REEVES, GEORGE ROBERTSON

Morris L. Britton
Title: George Robertson Reeves (photo)  Source: Southern Methodist University, Central University Libraries, DeGolyer Library George Robertson Reeves (1826–1882)
Lawrence T. Jones III Texas Photographs,
DeGolyer Library, Central University Libraries,
Southern Methodist University

REEVES, GEORGE ROBERTSON (1826–1882). George Robertson Reeves, legislator and soldier, was born on January 3, 1826, in Hickman County, Tennessee, the fifth child of William Steel and Nancy (Totty) Reeves. The family moved to Crawford County, Arkansas, where, on October 31, 1844, Reeves married Jane Moore; the couple eventually had twelve children. In 1846 he moved to Grayson County, Texas; he subsequently held several county offices there. The community that developed around Fort Johnston in Grayson County was called Georgetown in Reeves's honor. He represented the county in the Texas legislature from 1856 to 1858. He raised a company for William C. Young's Eleventh Cavalry and later became colonel in command. The unit fought in Indian Territory and at Pea Ridge under Benjamin McCulloch, and at Corinth, Murfreesboro, Chattanooga, Chickamauga, Knoxville, and Tunnel Hill as part of Ross's Texas Brigade. Confederate Camp Reeves, in Grayson County, was named for Reeves. Reeves again served the legislature in 1870, 1875, 1879, and 1881–82. In his last term he was speaker of the House. Reeves County, Texas, is named for him. The George R. Reeves Masonic Lodge of Pottsboro, where he was once master, is also named in his honor. After being bitten by a rabid dog, Reeves died of hydrophobia on September 5, 1882, and is buried in the Georgetown cemetery.

BIBLIOGRAPHY: 

Tom Bomar, Glimpses of Grayson County from the Early Days (Sherman, Texas, 1894). Tom Bomar, Glimpses of Grayson County from the Early Days (Sherman: n.p., 1894).

Image Use Disclaimer

All copyrighted materials included within the Handbook of Texas Online are in accordance with Title 17 U.S.C. Section 107 related to Copyright and “Fair Use” for Non-Profit educational institutions, which permits the Texas State Historical Association (TSHA), to utilize copyrighted materials to further scholarship, education, and inform the public. The TSHA makes every effort to conform to the principles of fair use and to comply with copyright law.

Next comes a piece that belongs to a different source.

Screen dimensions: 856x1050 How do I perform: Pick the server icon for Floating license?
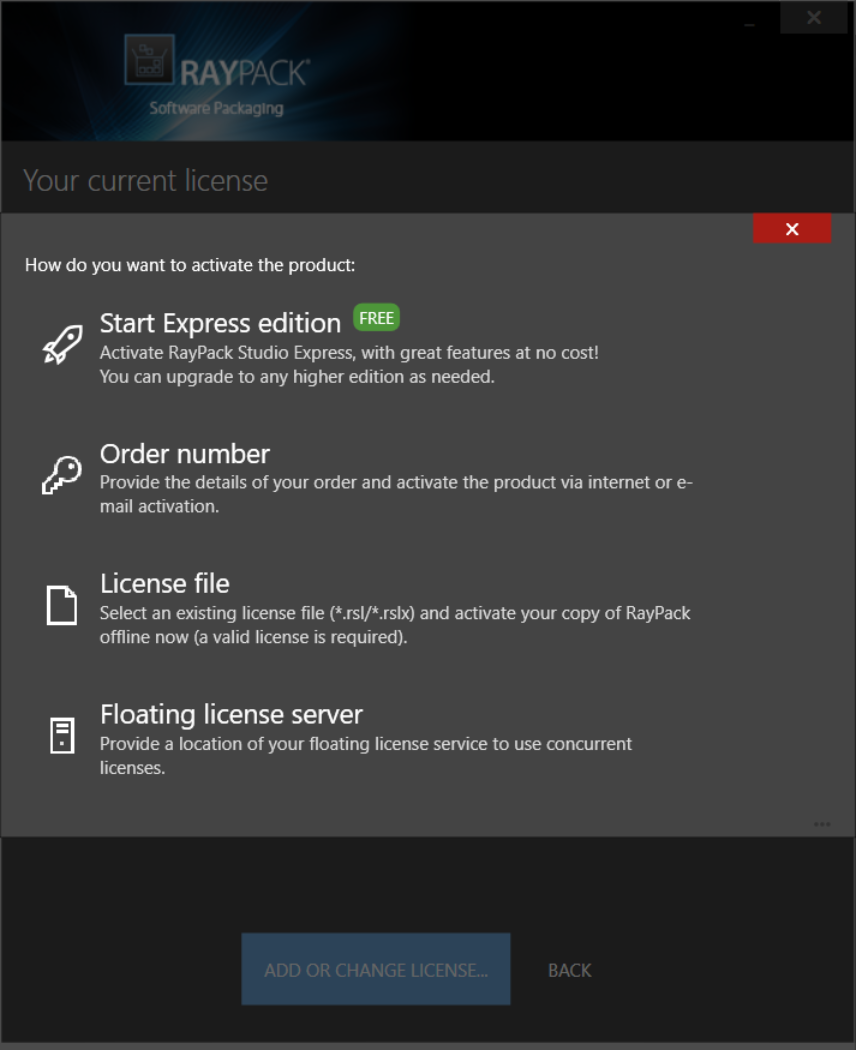[62, 735]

For more information go to: http://www.law.cornell.edu/uscode/17/107.shtml

If you wish to use copyrighted material from this site for purposes of your own that go beyond fair use, you must obtain permission from the copyright owner.

Citation

The following, adapted from the Chicago Manual of Style, 15th edition, is the preferred citation for this article.

Handbook of Texas Online, Morris L. Britton, "REEVES, GEORGE ROBERTSON," accessed November 12, 2019, http://www.tshaonline.org/handbook/online/articles/fre20.

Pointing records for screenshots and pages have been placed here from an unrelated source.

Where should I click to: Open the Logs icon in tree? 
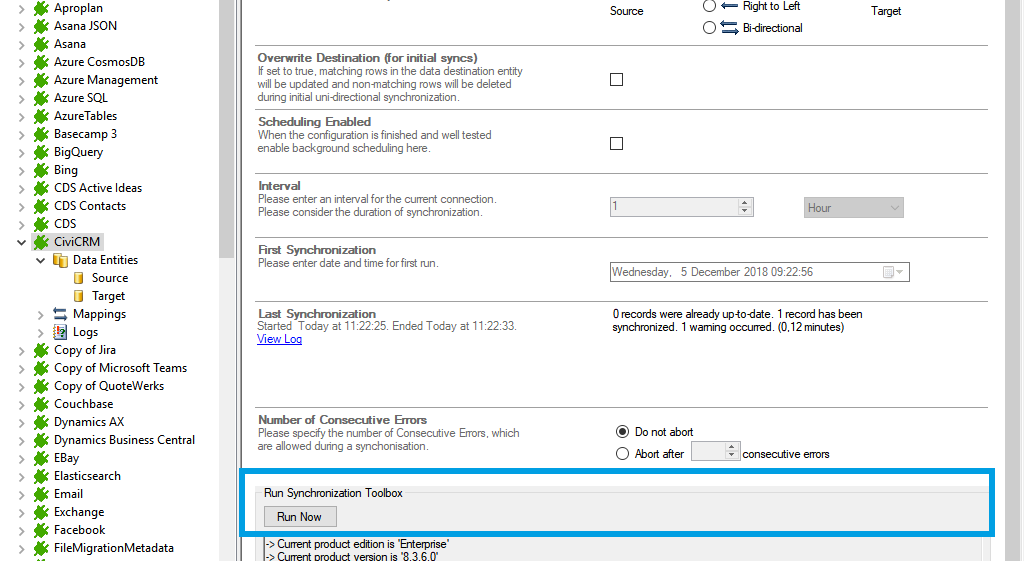point(60,332)
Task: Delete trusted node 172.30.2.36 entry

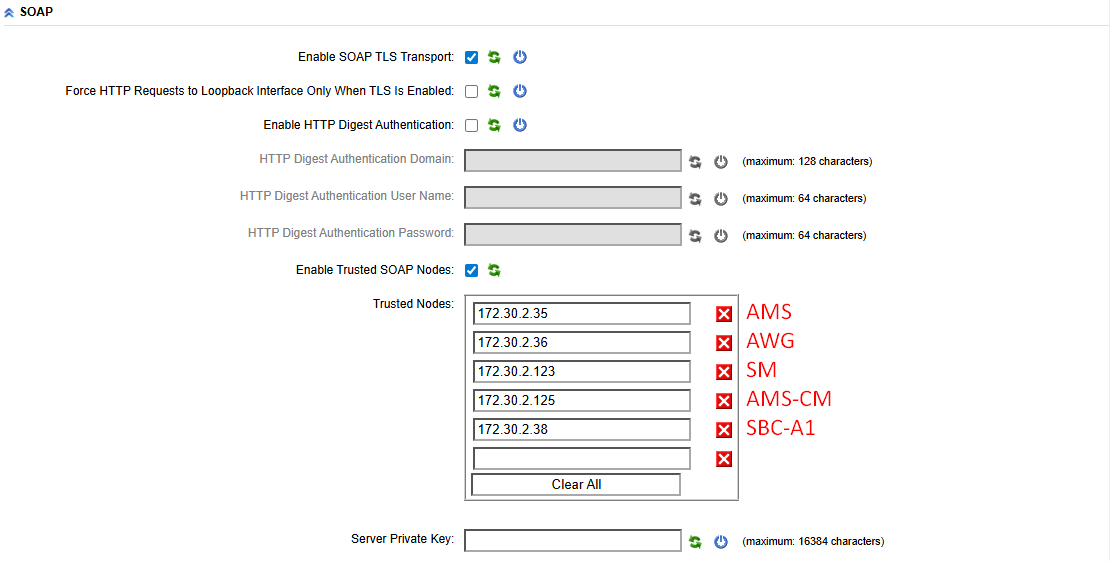Action: (724, 343)
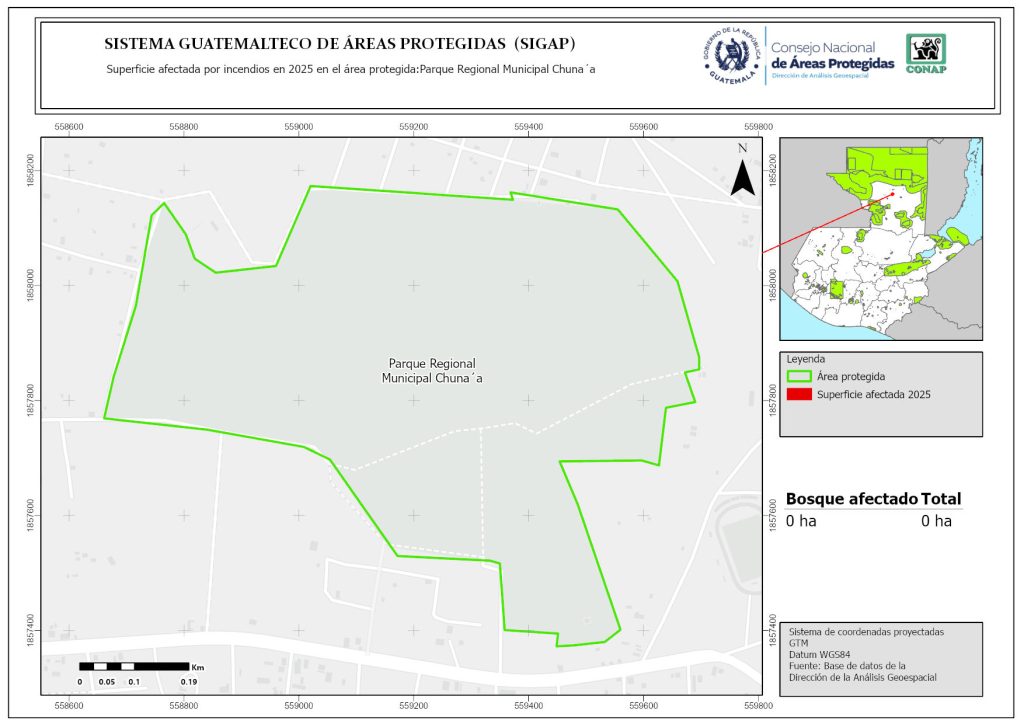Select the red Superficie afectada 2025 swatch
The width and height of the screenshot is (1024, 724).
[798, 395]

Uploaded on June 15, 2010. Modified on November 13, 2015. Published by the Texas State Historical Association.
visit the mytsha forums to participate

View these posts and more when you register your free MyTSHA account.

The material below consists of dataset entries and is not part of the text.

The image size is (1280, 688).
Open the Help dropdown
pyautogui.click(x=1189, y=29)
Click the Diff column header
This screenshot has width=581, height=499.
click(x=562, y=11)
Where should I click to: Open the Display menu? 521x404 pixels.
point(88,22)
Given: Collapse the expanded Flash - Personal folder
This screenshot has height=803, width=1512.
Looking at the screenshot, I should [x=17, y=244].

Call for Papers: Texas Center for Working-Class Studies Events, Symposia, and Workshops
Hi all! You may be interested in this call for papers I received from the Texas Center for Working-Class Studies at Collin College...

Katy Jennings' Ride Scholarly Research Request
I'm doing research on Catherine Jennings Lockwood, specifically the incident known as "Katy Jennings' Ride." Her father was Gordon C. Jennings, the oldest man to die at the Alamo...

Texas Constitution of 1836 Co-Author- Elisha Pease? Ask a Historian
The TSHA profile of Elisha Marshall Pease states that he wrote part of the Texas Constitution although he was only a 24 year-old assistant secretary (not elected). I cannot find any other mention of this authorship work by Pease in other credible research about the credited Constution authors...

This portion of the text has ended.